DATA FOR THIS EXERCISE —

★ ★ ★ ★ ★ ★ ★

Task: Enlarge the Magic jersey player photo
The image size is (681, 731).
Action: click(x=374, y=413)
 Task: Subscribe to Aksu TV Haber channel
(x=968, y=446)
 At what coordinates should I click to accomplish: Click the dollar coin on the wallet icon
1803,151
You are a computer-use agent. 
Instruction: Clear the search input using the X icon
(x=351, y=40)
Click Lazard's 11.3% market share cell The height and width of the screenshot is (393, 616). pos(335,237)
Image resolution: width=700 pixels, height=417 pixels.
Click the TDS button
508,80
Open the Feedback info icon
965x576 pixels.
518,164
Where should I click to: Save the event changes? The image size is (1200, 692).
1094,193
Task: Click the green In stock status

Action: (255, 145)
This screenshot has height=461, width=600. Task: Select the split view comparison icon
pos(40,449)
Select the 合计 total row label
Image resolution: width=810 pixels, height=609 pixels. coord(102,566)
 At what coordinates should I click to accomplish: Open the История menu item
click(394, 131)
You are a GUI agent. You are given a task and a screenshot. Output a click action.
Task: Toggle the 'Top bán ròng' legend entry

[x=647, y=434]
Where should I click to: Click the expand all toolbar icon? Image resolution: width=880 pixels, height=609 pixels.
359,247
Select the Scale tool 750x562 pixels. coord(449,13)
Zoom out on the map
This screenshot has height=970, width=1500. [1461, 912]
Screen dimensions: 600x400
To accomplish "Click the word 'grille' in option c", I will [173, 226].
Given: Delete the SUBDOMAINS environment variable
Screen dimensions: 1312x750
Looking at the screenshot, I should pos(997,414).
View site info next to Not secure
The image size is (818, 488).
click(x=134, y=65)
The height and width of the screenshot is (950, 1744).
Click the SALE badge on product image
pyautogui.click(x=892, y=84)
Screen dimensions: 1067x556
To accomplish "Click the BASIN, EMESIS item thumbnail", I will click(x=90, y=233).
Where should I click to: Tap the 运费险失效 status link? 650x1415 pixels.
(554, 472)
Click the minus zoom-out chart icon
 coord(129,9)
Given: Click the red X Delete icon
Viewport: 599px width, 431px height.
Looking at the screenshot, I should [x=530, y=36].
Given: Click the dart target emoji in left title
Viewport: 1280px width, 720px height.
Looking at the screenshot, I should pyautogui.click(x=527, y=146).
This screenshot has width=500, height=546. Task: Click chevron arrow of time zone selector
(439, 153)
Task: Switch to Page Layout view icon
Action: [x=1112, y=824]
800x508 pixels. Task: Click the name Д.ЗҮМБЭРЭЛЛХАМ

★ ★ ★ ★ ★ ★ ★

TASK DETAILS — If a line of the records above holds the word "will", show it.

ANSWER —
To accomplish "Click the word 'grille' in option c", I will [173, 226].
To accomplish "Click the BASIN, EMESIS item thumbnail", I will click(x=90, y=233).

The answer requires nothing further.